-------- DATASET EXCERPTS

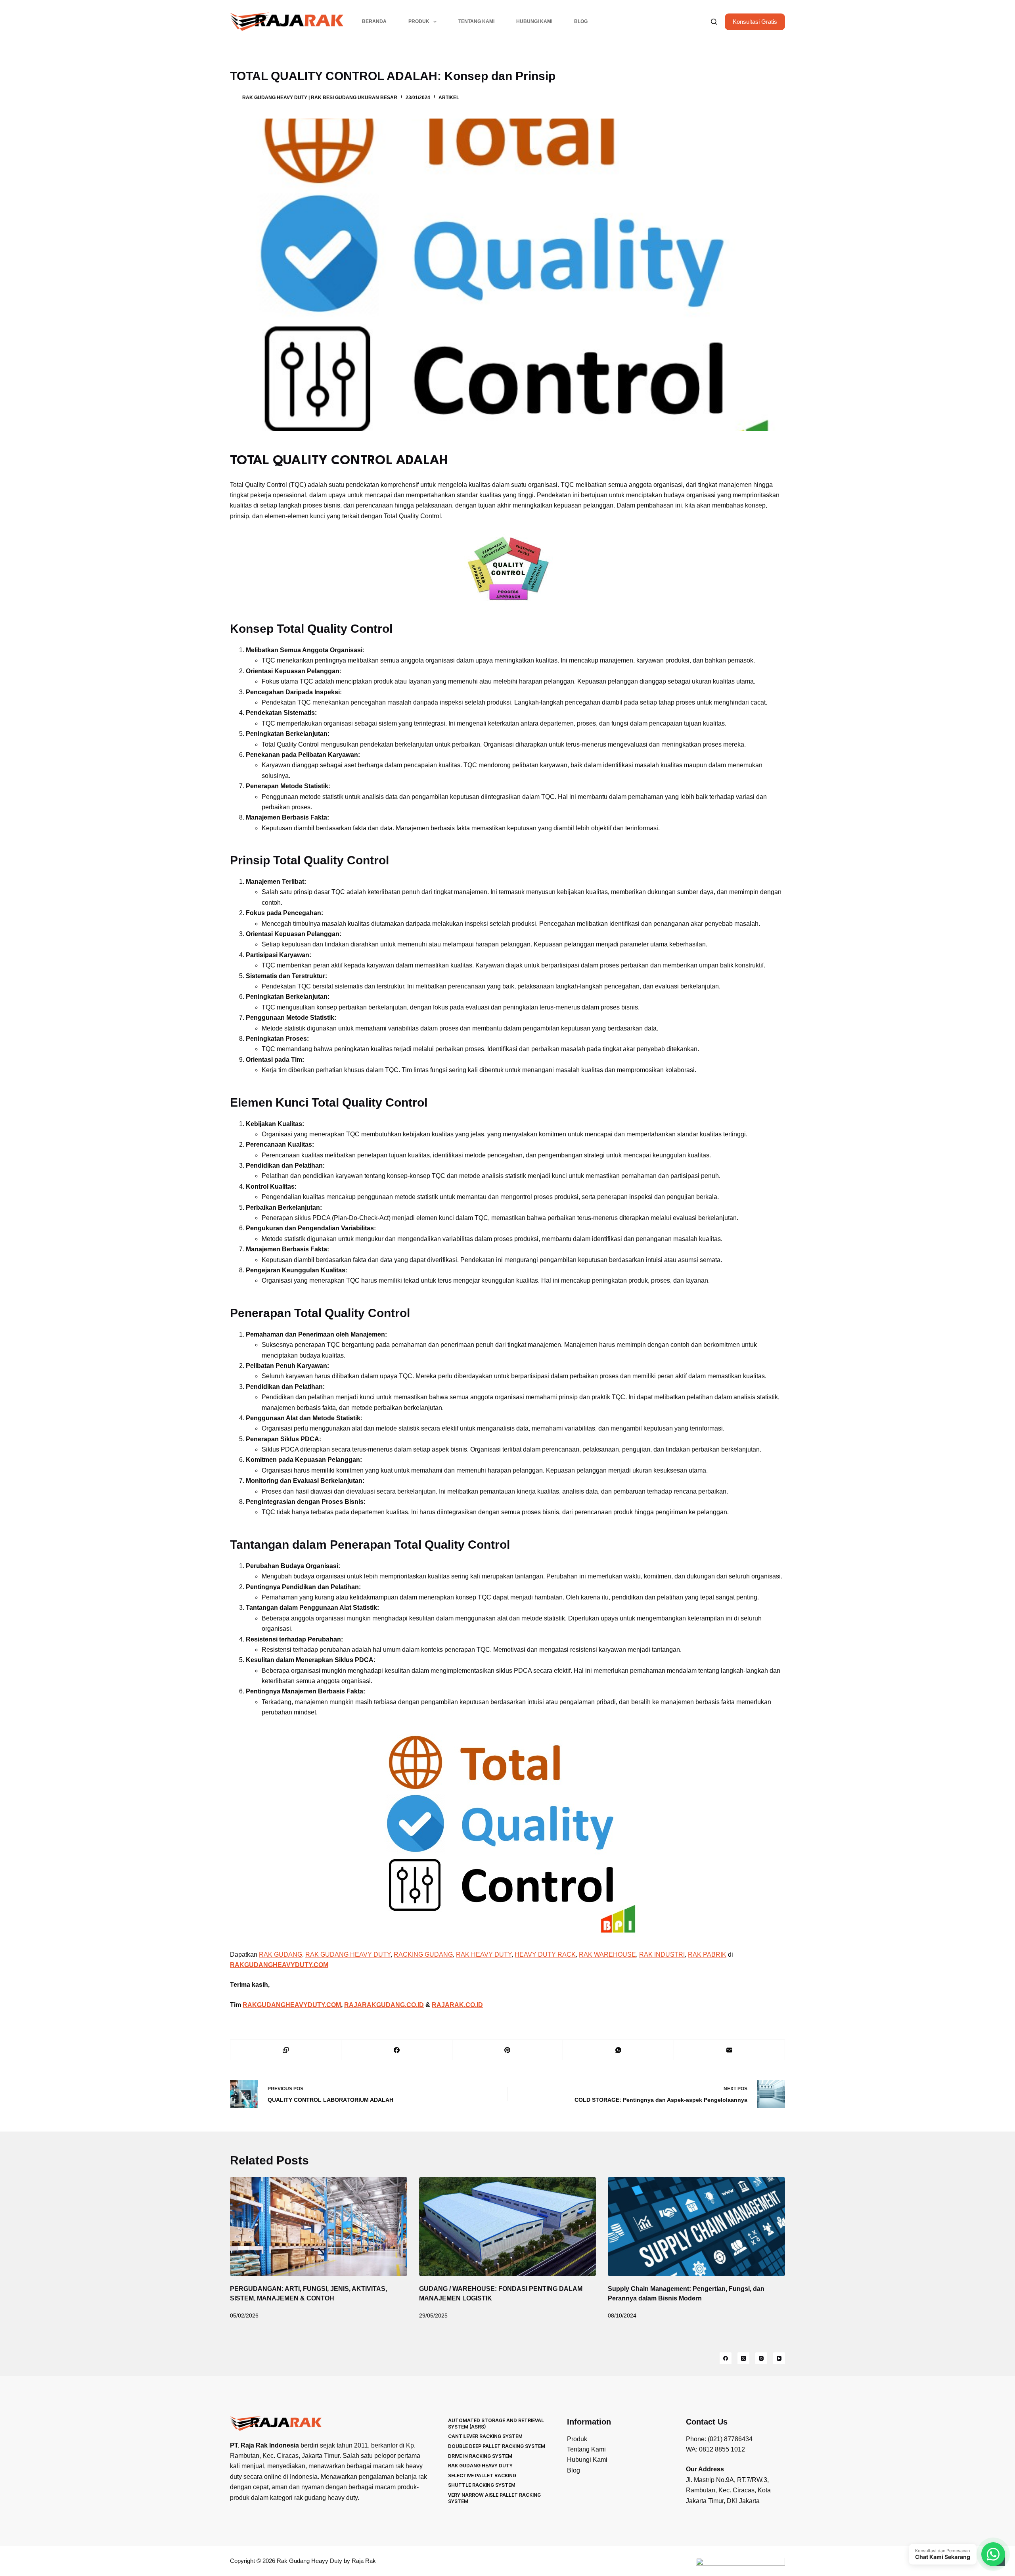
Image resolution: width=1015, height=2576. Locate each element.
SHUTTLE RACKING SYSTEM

----------------
-------- DATASET EXCERPTS

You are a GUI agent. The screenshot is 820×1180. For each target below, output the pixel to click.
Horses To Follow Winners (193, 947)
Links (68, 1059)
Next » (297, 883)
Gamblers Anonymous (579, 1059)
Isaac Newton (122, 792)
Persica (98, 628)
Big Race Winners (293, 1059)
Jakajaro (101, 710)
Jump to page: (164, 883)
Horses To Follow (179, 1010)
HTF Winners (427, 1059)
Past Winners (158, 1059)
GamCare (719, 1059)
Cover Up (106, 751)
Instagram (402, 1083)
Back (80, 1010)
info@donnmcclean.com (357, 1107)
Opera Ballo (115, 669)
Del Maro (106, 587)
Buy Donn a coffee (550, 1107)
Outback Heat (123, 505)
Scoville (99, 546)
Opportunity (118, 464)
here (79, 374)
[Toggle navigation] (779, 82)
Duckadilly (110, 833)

----------------

- ASSIGNMENT
Where a line of the records includes "Follow", copy it.

- OUTPUT FOR THIS EXERCISE
Horses To Follow Winners (193, 947)
Horses To Follow (179, 1010)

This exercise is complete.